§ Exercise instructions
Transcribe every line from the one containing "You are a computer-use" through the end of the records below, exactly, but not the pictures.

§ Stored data
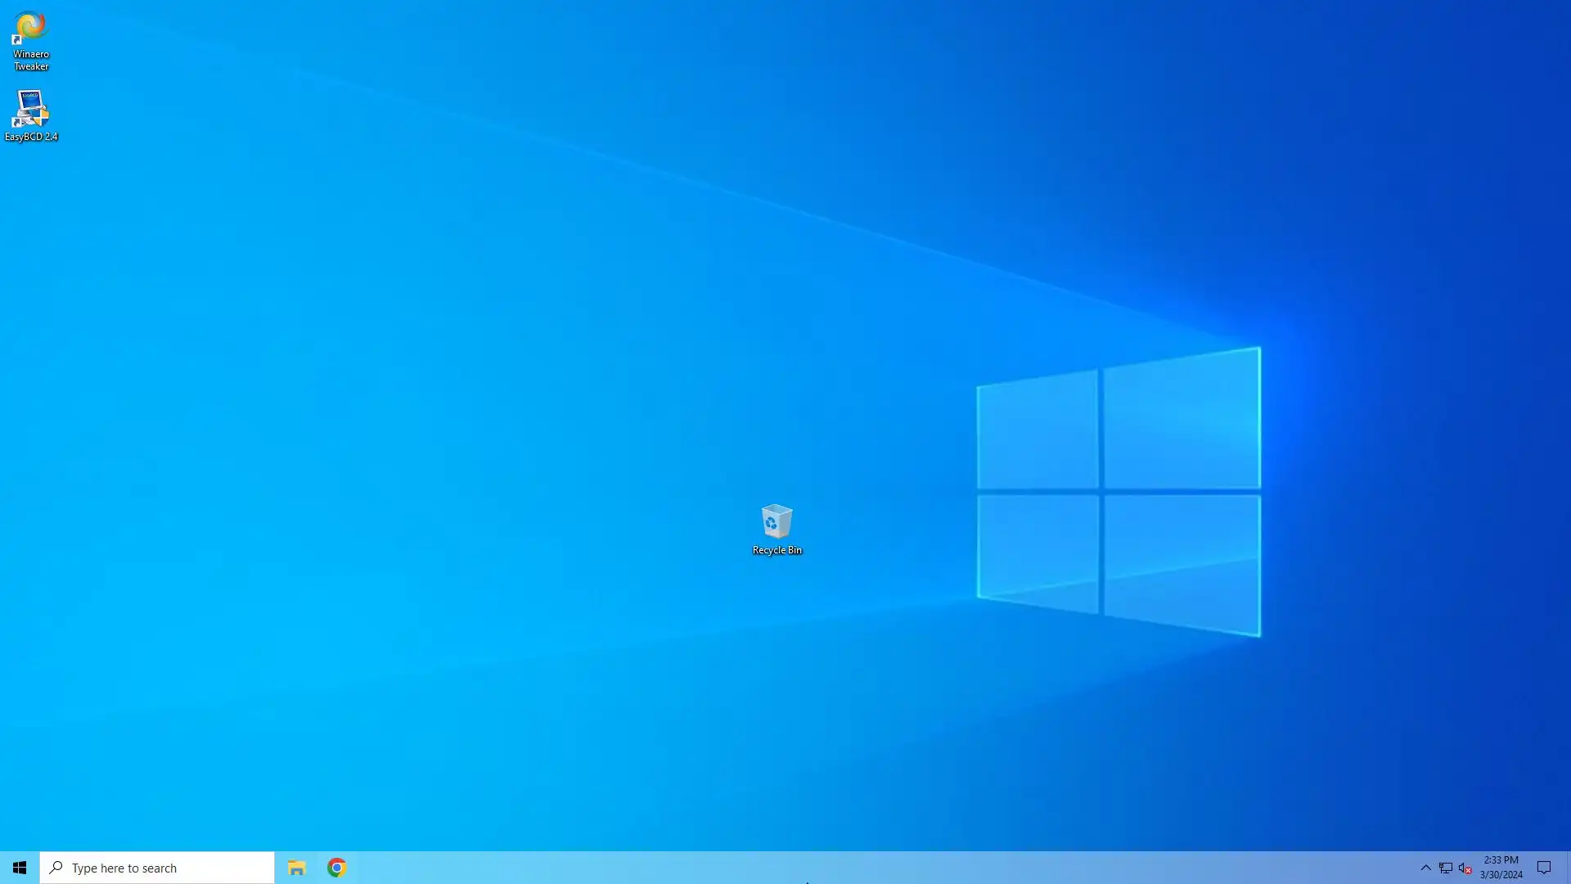This screenshot has width=1571, height=884.
Task: Launch Google Chrome from the taskbar
Action: (336, 868)
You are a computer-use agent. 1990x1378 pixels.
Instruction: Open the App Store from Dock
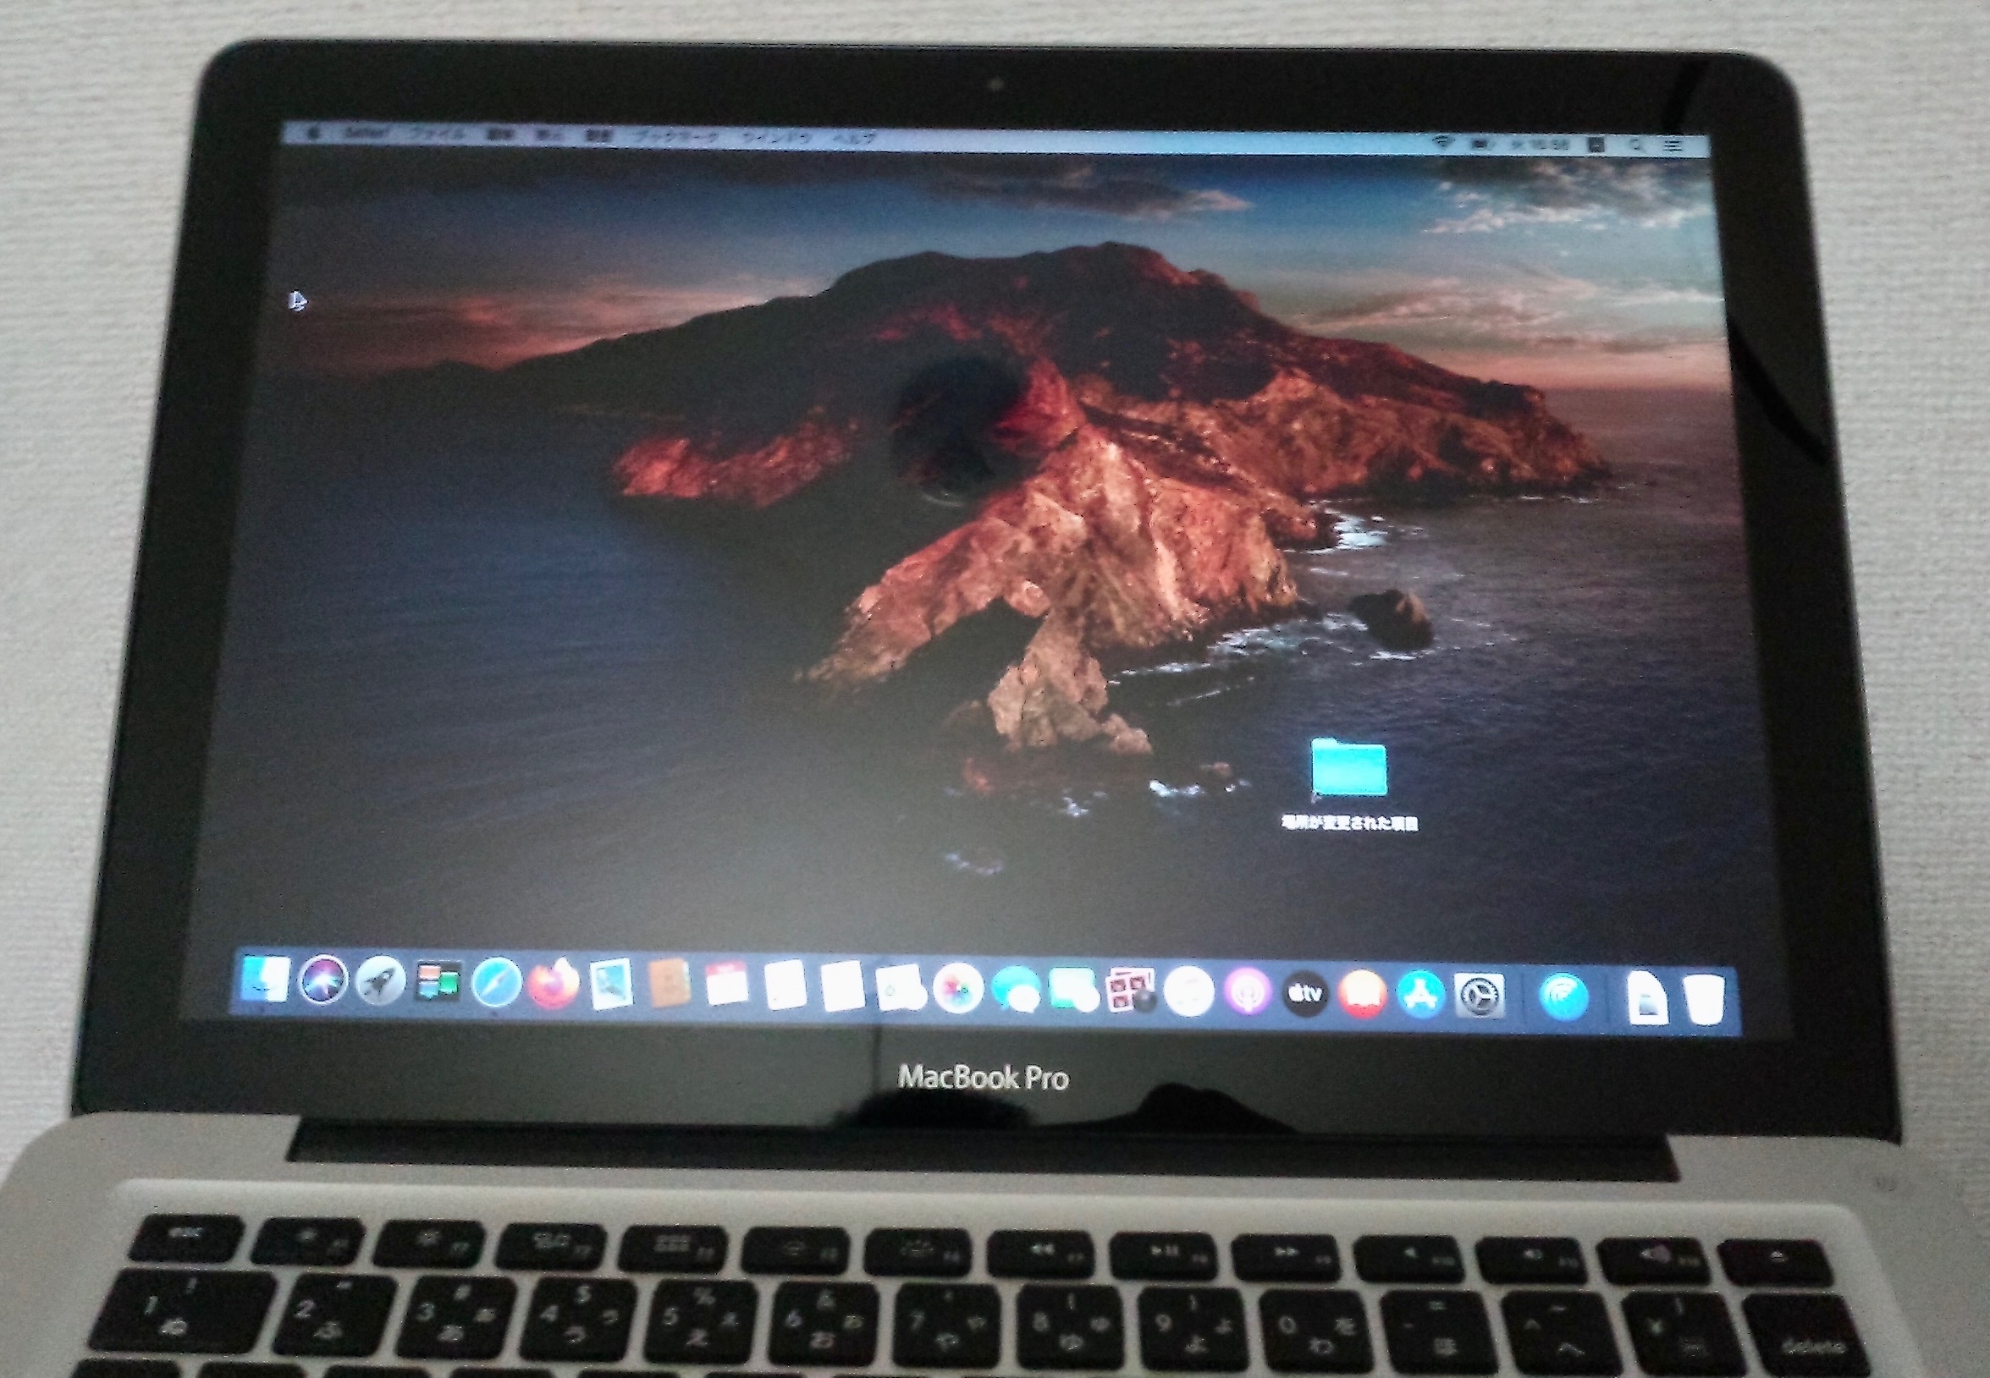coord(1420,996)
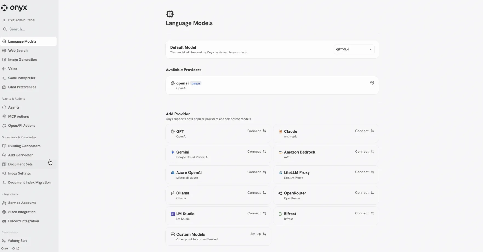Open the Voice settings icon
483x252 pixels.
(x=4, y=69)

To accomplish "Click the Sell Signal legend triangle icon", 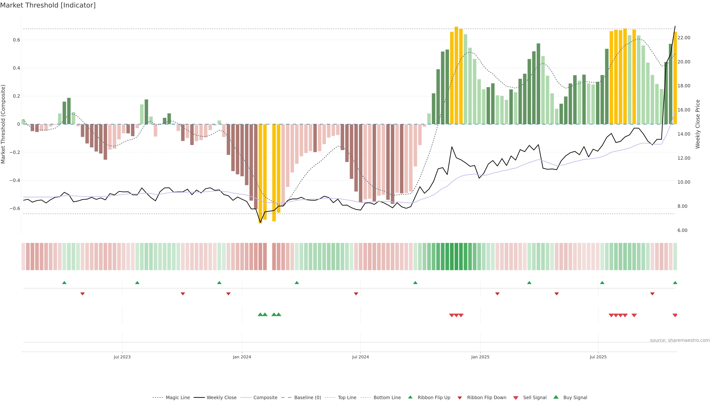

§ Output of the exercise
You are a computer-use agent. 1990x1378 pixels.
Instruction: Open the App Store from Dock
coord(1420,996)
Open the Voice settings icon
483x252 pixels.
(x=4, y=69)

To accomplish "Click the Sell Signal legend triangle icon", 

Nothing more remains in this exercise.